*** Records Section Begins ***

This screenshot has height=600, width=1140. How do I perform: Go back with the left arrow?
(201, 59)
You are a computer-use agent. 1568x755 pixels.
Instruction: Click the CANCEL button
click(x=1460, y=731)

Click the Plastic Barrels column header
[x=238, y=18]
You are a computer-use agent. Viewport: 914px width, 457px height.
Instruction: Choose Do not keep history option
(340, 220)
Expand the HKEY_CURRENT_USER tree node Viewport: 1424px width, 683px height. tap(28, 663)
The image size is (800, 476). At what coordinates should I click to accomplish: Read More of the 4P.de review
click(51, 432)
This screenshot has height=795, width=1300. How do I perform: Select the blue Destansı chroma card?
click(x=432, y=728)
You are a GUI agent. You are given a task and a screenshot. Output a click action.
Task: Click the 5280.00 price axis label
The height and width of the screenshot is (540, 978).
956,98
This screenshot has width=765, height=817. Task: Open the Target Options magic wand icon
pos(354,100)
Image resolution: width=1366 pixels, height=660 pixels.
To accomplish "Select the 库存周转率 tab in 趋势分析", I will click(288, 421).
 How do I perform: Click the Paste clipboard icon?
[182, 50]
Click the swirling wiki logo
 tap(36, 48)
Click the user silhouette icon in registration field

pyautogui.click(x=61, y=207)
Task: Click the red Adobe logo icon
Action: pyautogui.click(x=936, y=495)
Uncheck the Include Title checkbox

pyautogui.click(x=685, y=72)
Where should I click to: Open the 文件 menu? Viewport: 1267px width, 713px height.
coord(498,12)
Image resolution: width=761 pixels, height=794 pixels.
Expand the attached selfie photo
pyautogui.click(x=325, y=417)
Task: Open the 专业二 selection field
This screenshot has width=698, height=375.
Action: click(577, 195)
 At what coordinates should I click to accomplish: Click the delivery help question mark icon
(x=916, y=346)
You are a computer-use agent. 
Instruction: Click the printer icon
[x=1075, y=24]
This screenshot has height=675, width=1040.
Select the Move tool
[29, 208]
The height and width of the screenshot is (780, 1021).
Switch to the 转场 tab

*** Records Section Ends ***

> _Prompt_:
Set down exactly the lines of the data above, beginning with the line that has "Uncheck the Include Title checkbox" and ending with the line that has "Image resolution: width=761", and no others.

> _Output of the task_:
Uncheck the Include Title checkbox

pyautogui.click(x=685, y=72)
Where should I click to: Open the 文件 menu? Viewport: 1267px width, 713px height.
coord(498,12)
Image resolution: width=761 pixels, height=794 pixels.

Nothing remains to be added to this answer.